PROBLEM TO WORK ON
Find how many lines in the material hold the word "from", then state that number and nothing more.

RECORD EXTRACTS
____________________
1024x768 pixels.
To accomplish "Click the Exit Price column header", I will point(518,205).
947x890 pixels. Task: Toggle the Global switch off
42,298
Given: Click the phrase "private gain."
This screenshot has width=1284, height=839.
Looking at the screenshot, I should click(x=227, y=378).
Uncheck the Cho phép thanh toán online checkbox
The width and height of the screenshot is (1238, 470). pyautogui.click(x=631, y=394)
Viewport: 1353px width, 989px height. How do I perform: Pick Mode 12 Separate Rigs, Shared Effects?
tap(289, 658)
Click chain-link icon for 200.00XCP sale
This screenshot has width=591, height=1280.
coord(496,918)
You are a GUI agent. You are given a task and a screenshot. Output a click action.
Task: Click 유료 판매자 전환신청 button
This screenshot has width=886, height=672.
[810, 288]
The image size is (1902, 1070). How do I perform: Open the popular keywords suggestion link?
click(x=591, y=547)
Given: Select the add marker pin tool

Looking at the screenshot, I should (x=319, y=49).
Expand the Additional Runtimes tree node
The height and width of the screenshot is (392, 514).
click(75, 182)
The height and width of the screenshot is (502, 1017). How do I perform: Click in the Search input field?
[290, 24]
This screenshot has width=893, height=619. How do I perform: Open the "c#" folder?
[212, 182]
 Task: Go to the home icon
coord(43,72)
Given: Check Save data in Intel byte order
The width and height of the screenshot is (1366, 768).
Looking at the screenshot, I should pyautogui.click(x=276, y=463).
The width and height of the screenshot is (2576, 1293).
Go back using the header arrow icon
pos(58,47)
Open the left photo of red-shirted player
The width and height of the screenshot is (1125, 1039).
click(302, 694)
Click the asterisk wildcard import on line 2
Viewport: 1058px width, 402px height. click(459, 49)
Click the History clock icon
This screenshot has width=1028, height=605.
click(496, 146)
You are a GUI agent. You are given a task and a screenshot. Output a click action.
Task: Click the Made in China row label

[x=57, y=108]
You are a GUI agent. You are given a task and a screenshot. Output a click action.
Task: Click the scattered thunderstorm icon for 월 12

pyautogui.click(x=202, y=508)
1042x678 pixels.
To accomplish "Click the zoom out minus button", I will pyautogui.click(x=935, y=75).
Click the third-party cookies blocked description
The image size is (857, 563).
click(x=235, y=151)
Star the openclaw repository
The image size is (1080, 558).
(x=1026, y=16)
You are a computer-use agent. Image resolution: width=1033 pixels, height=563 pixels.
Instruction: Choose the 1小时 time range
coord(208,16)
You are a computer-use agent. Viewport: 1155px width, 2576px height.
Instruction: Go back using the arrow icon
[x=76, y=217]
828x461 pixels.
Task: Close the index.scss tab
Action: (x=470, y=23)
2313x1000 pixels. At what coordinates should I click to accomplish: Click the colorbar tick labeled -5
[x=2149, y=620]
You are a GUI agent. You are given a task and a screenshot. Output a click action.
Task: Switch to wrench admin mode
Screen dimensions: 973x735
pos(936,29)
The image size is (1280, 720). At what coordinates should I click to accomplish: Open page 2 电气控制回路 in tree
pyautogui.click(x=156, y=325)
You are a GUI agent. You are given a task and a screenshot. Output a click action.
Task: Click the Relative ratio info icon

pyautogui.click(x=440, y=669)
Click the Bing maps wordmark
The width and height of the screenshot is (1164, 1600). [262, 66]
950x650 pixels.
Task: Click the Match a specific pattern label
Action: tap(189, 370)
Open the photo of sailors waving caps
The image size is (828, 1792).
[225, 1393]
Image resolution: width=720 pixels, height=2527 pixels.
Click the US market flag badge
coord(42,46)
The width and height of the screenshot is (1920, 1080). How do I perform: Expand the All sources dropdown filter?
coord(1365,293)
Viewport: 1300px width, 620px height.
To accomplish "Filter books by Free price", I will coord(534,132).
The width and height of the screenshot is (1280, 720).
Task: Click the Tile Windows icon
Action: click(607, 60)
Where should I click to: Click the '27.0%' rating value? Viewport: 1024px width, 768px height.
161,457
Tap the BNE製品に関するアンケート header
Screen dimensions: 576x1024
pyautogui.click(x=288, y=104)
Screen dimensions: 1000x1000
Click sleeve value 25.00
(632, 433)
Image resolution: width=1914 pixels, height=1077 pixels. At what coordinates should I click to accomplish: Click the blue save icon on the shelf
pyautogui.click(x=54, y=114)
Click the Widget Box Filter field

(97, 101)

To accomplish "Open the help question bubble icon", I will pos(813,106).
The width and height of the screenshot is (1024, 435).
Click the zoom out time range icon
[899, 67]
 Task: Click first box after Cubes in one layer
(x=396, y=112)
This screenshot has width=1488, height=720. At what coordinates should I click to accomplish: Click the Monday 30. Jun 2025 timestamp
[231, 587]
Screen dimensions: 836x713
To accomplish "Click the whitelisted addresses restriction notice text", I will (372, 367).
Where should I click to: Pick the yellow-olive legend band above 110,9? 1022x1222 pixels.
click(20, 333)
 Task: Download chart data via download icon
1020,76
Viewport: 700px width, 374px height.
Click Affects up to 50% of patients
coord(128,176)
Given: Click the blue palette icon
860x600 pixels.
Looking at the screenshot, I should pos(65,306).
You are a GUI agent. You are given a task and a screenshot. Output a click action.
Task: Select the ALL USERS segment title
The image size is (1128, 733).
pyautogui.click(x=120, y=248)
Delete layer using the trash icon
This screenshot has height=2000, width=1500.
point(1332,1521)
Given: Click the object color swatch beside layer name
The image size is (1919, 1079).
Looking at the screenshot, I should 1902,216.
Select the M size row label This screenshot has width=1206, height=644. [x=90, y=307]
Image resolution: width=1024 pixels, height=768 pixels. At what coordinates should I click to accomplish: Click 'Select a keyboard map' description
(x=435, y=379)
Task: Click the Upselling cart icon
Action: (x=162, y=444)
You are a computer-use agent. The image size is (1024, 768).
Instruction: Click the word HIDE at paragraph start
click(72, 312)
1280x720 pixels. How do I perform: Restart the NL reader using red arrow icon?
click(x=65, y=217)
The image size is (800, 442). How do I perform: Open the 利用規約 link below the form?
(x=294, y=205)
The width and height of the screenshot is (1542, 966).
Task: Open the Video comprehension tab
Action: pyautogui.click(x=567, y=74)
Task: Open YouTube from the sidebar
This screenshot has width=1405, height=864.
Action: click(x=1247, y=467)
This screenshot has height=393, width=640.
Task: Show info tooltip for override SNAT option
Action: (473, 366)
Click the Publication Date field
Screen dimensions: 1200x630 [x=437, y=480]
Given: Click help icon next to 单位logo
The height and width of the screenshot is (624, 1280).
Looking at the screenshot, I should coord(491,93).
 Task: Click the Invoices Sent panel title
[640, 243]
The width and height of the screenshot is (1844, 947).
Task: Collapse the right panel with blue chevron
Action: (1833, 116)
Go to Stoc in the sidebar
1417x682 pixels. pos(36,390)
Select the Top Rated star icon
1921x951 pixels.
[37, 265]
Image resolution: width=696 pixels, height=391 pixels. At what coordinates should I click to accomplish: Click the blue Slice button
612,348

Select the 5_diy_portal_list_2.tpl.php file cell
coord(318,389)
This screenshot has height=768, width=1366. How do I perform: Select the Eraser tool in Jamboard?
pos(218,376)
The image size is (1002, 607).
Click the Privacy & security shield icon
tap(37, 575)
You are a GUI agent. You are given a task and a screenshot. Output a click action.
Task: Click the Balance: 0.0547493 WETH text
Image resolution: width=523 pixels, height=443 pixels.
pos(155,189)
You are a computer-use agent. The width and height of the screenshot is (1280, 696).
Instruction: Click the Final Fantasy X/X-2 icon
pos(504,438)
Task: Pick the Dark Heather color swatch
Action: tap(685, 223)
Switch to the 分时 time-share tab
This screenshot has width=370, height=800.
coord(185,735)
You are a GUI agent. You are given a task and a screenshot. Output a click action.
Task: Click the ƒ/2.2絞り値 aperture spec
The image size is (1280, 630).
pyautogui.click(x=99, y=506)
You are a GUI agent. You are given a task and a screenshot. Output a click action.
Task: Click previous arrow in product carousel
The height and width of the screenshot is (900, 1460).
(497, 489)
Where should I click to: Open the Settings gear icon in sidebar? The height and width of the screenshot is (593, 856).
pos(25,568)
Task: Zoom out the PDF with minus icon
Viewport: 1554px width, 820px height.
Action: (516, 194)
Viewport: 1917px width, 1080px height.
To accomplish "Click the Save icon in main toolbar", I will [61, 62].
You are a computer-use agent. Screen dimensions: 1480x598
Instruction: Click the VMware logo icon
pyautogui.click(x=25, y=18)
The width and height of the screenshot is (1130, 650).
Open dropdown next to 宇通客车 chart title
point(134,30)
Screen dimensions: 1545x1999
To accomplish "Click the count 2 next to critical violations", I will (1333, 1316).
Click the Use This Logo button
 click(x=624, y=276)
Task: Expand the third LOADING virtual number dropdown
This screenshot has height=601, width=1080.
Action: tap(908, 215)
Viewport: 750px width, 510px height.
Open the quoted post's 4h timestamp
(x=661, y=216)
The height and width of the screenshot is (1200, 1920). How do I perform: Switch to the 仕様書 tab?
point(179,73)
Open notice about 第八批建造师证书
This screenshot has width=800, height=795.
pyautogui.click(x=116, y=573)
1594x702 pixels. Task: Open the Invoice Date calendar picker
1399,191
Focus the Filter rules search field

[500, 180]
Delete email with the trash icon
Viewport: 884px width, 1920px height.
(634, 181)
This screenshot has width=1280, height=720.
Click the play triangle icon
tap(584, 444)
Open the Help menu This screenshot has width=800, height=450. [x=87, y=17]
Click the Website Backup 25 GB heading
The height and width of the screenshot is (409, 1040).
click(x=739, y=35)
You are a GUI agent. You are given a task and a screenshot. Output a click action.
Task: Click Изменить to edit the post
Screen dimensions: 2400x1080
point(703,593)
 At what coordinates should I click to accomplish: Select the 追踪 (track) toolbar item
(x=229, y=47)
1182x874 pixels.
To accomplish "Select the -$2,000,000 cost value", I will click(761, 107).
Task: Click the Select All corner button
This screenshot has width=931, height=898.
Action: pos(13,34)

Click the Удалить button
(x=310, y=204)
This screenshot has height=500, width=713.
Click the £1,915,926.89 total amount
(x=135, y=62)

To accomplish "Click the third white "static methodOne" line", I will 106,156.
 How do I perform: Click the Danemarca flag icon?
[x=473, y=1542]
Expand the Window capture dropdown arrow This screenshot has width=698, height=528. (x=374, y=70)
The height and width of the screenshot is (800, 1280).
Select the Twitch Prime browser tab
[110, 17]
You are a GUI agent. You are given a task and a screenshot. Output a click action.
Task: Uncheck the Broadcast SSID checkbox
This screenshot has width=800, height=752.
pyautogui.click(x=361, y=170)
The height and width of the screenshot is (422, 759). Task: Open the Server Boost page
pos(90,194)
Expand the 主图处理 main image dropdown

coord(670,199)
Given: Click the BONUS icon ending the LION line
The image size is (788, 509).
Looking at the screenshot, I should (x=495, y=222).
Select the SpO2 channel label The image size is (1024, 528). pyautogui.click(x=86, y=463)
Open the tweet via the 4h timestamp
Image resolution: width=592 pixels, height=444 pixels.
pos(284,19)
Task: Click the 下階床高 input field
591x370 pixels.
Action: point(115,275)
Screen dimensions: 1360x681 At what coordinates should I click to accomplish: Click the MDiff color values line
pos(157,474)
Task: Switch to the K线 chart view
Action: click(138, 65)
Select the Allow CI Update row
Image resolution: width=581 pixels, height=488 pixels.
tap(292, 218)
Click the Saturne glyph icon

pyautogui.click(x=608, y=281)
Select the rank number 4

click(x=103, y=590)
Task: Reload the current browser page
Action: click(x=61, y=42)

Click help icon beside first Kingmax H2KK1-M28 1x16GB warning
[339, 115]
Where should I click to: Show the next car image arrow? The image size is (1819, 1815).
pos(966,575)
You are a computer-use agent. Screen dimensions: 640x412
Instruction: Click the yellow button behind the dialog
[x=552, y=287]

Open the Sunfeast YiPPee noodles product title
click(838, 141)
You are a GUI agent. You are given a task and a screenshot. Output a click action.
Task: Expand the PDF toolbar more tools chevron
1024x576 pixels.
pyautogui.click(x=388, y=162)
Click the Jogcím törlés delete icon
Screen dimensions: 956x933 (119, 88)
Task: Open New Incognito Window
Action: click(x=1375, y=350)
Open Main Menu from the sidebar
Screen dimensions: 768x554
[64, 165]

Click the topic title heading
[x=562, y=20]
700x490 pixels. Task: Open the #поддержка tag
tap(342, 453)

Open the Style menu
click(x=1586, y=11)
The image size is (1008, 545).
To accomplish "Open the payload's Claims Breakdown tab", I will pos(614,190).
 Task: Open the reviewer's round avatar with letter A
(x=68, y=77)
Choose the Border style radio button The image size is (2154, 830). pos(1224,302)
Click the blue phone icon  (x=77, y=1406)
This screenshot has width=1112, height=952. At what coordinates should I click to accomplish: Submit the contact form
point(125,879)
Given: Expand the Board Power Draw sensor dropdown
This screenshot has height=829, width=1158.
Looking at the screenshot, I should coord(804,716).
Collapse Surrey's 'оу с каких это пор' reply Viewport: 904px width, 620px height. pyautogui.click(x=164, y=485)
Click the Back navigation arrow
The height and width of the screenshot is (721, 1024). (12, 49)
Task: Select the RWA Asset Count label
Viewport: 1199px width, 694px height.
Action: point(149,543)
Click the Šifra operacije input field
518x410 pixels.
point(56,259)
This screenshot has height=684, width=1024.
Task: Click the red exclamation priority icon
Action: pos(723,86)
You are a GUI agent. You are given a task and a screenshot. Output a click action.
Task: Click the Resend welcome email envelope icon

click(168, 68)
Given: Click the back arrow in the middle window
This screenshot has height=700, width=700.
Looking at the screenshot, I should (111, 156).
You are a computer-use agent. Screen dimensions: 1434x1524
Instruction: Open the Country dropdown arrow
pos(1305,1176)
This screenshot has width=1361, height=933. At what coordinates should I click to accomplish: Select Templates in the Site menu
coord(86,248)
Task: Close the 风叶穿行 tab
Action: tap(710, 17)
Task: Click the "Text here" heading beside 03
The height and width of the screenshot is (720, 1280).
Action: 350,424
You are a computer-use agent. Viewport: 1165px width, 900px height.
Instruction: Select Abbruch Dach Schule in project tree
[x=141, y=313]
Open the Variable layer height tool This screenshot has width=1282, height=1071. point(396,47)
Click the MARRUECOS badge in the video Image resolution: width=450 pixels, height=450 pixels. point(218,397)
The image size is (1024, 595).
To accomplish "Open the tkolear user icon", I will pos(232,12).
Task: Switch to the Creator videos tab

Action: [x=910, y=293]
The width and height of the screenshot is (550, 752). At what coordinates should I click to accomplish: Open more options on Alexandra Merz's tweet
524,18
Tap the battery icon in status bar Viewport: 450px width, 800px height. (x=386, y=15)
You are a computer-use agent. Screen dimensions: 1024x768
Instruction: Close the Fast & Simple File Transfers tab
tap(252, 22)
____________________
EXERCISE SOLUTION
2